La dénutrition est la conséquence quasi systématique d’un trouble de la déglutition, elle est très pernicieuse, car elle aggrave le trouble. En effet, la déglutition se fait grâce à la mobilisation de muscles qui, chez une personne dénutrie, perdent de leur masse – c’est la dysphagie sarcopénique (Fujio-Kurachi M et al. Sarcopenia and dysphagia: Position paper by four professional organizations. Geriatr Gerontol Int 2019 ; 19 : 91-7).
Pour beaucoup de patients, le trouble est associé à une pathologie chronique ou qui s’aggrave, la dénutrition sera ainsi toujours un problème et l’accompagnement diététique sera central.
Comment prendre en charge la dénutrition ?
De nombreux patients se retrouvent à devoir consommer de la nourriture mixée, voire liquéfiée. C’est un régime d’astreinte qui est dur à vivre et sujet à une mauvaise observance. De plus, les apports et les quantités ne sont pas toujours suffisants et les patients sont souvent en déficit protéino-calorique, mais aussi carencés en vitamines et minéraux.
Il est ainsi important d’enrichir l’alimentation en lipides et en protéines (huile, crème, beurre, mascarpone, lait en poudre, fromages mous, jambon ou poisson mixés, œufs) et de rendre les plats attrayants et avec plus de goûts.
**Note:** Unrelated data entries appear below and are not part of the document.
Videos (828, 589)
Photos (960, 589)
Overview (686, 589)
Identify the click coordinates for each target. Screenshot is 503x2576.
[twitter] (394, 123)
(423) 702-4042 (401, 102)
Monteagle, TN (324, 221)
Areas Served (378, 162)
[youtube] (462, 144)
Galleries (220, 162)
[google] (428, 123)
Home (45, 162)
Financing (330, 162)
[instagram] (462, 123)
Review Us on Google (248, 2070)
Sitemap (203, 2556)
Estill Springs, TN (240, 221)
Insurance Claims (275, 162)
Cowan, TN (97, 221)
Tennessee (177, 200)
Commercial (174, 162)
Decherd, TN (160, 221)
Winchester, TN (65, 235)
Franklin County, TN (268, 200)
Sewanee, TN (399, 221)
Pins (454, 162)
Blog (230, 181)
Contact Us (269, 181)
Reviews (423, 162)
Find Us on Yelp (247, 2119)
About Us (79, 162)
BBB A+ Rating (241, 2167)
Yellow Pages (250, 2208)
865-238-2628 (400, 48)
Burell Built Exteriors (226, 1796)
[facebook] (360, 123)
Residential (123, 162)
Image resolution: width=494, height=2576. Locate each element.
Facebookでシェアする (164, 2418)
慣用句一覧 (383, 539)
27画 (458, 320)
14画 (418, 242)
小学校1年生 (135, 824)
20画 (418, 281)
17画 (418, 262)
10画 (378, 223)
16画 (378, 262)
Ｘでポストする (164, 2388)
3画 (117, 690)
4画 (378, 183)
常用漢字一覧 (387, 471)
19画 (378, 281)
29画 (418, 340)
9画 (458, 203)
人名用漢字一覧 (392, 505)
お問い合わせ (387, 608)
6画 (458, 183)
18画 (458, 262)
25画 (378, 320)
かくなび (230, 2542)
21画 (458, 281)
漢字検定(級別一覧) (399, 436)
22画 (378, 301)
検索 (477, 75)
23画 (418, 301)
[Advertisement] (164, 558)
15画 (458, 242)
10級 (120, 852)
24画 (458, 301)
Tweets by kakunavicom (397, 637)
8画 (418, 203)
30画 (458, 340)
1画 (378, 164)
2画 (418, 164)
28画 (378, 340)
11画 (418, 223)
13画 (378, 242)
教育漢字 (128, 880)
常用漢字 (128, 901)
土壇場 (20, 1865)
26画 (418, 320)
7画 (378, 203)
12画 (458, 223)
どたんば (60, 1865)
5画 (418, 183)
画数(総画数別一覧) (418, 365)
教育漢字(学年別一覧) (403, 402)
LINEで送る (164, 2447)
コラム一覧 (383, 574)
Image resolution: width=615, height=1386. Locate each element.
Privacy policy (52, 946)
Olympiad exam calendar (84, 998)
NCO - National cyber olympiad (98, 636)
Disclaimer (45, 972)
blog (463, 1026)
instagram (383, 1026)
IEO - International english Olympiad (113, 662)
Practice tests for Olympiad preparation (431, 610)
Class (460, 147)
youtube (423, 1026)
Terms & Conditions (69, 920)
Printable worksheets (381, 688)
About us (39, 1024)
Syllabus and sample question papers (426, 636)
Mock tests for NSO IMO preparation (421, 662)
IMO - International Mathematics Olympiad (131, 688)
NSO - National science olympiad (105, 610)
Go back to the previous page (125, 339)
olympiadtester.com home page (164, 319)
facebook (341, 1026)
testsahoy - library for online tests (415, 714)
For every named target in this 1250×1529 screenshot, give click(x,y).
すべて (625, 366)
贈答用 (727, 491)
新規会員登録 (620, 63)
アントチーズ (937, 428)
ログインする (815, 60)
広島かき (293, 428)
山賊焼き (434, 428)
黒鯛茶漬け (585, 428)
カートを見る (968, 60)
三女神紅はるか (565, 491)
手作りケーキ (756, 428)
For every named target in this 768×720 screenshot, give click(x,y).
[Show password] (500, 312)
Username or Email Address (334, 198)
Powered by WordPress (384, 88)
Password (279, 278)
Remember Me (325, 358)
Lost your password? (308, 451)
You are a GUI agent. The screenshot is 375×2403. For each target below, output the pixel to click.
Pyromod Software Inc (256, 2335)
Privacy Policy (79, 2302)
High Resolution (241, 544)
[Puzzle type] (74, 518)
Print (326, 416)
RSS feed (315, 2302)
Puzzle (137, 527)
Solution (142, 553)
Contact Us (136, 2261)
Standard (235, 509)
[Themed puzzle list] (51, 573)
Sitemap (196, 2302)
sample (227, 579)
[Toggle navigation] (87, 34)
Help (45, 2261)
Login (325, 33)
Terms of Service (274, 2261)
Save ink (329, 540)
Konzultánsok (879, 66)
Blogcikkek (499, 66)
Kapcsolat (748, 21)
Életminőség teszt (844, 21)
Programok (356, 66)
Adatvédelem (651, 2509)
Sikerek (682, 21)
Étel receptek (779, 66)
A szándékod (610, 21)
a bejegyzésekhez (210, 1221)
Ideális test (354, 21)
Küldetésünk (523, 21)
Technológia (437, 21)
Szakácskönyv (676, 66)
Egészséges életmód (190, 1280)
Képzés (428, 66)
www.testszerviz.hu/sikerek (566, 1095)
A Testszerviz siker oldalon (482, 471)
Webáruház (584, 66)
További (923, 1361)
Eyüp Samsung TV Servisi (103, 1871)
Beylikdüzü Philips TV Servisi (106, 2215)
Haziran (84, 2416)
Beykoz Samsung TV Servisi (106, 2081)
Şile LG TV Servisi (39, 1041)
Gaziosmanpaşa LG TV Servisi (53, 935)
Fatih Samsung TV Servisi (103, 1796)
Pour l’apport en glucides, on peut ajouter des flocons de pomme de terre pour les plats salés et du côté des desserts, du coulis de fruits, du chocolat fondu ou du caramel liquide.
Il y a aussi la possibilité de consommer des compléments nutritionnels oraux (CNO), seuls ou cuisinés et de les intégrer à des plats. Par exemple, un CNO en crème dessert vanille dans son pot ne donnera pas forcément envie et on peut, à la place, le disposer dans une verrine composée de couches de plusieurs CNO différents, ou bien mélanger une boisson lactée neutre à une soupe de légumes.
Enfin, il faudra faire attention aux textures, il en existe beaucoup, mais il se peut que certaines crèmes ou boissons soient trop épaisses et donc difficiles à avaler. Il ne faut donc pas hésiter à tester.
Le suivi diététique sera indispensable pour conjuguer maladie et alimentation, et s’adaptera aux limites et mode du vie des patients.
Dans quels cas de figure faire de la prévention pour éviter la dénutrition ?
Dès qu’il y a un trouble de la déglutition, il faut surveiller les prises alimentaires et le poids du patient à relever 2 fois par mois minimum. Certains n’en perdront pas forcément, mais dès qu’il y a perte de poids, il faut engager une prise en charge de la dénutrition.
Vers qui se tourner pour prendre en charge les troubles de la déglutition ?
Il y aura bien sûr à traiter la ou les pathologie(s) qui gravite(nt) autour du trouble : médecin généraliste, gériatre, pédiatre, gastro-entérologue, oncologue, diététicien et nutritionniste…
De manière plus générale, les kinésithérapeutes et les orthophonistes peuvent évaluer et prendre en charge les troubles de la déglutition, mais cette compétence n’est pas suffisamment connue. Cela a été un peu mis en lumière pendant l’épidémie de Covid-19, car les orthophonistes ont été mobilisés en nombre pour prendre en charge les patients dysphagiques sortant de réanimation.
Au-delà de cela, et malheureusement, je pense que les troubles de la déglutition sont banalisés et insuffisamment pris en compte. C’est un trouble aux différentes facettes, multifactoriel qui nécessite un accompagnement pluridisciplinaire par des équipes bien formées.